Savaşlarda yalnız cephe ve askerler değil sivil halkın kullanımına ayrılmış kargo üniteleri veya haberleşme hatları da kullanılmaktadır. Bu nedenle mevcut güvenlik ortamı, fiili bir gerginlik ve çatışma durumu olarak ele alınmalıdır. Bu çerçevede teknik ve taktik kuvvet koruma tedbirleri; tüm stratejik ve kritik askeri birlikler ile kamu ve özel kurumlar tarafından en üst seviyede, tavizsiz ve kesintisiz şekilde uygulanmak zorundadır.
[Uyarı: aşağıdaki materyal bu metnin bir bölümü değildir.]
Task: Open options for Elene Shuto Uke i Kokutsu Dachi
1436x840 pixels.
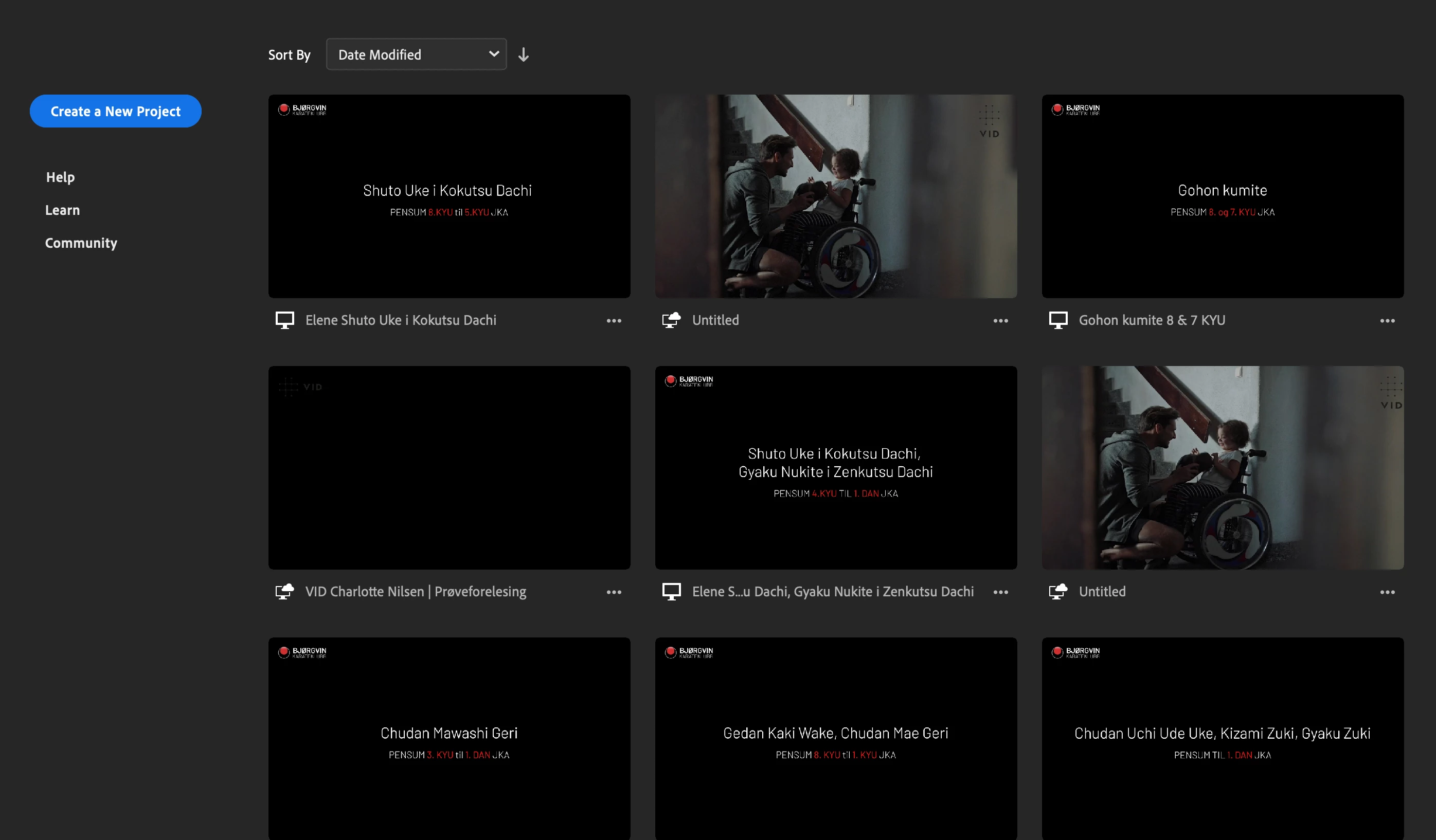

Toplumsal farkındalığın çağımızın bu yeni tehdidine karşı artırılması gerekmektedir. Taviz yok. Rehavet yok. Uyursan ölürsün.

Son dönemde yaşanan bazı saldırılar, derinlikteki hedeflere yönelik ve/veya yaratıcı kabul edilebilecek sabotaj ve asimetrik harekatların ulaştığı seviyeyi açıkça ortaya koymaktadır.
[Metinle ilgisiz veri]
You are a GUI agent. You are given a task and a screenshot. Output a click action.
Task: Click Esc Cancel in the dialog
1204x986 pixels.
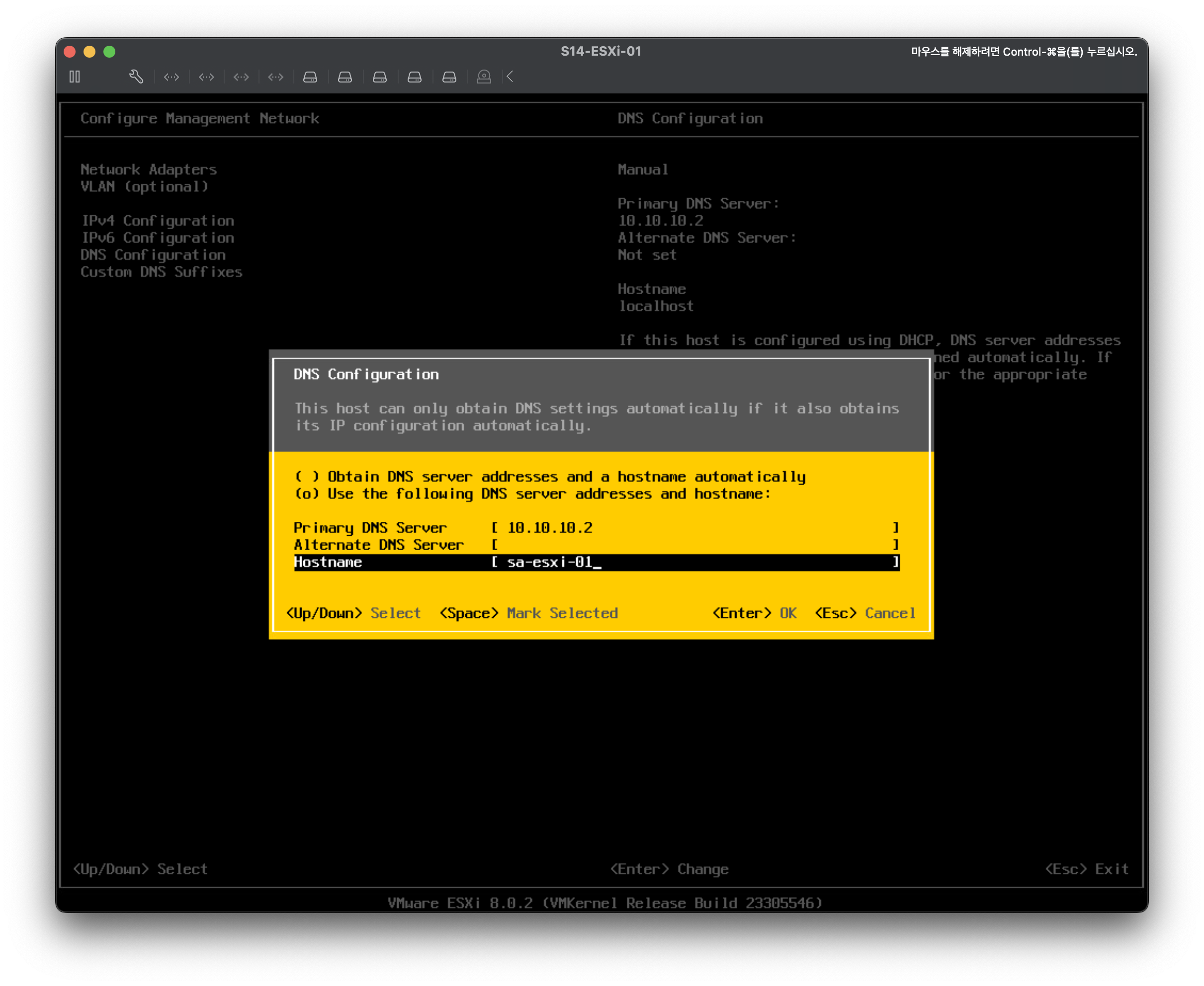(x=865, y=613)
"İHA'lar kullanılarak Rusya'daki dört hava üssünde konuşlu stratejik bombardıman uçakları vurulmuştur"

Aşağıda, her devletin maruz kalabileceği ve mutlaka ders çıkarılması gereken örnekler yer almaktadır:

Lipetsk Rus hava üssü sabotajı: Ukrayna istihbaratı destekli unsurların üs içine sızarak hangardaki Su-30/Su-27 savaş uçaklarını yangın çıkarma yoluyla imha ettiği değerlendirilmiştir.

İsrail'in Hizbullah'a yönelik çağrı cihazı saldırısı: Önceden tuzaklanmış çağrı cihazları ve telsizler eşzamanlı patlatılarak örgütün kadroları ve haberleşme altyapısı hedef alınmıştır.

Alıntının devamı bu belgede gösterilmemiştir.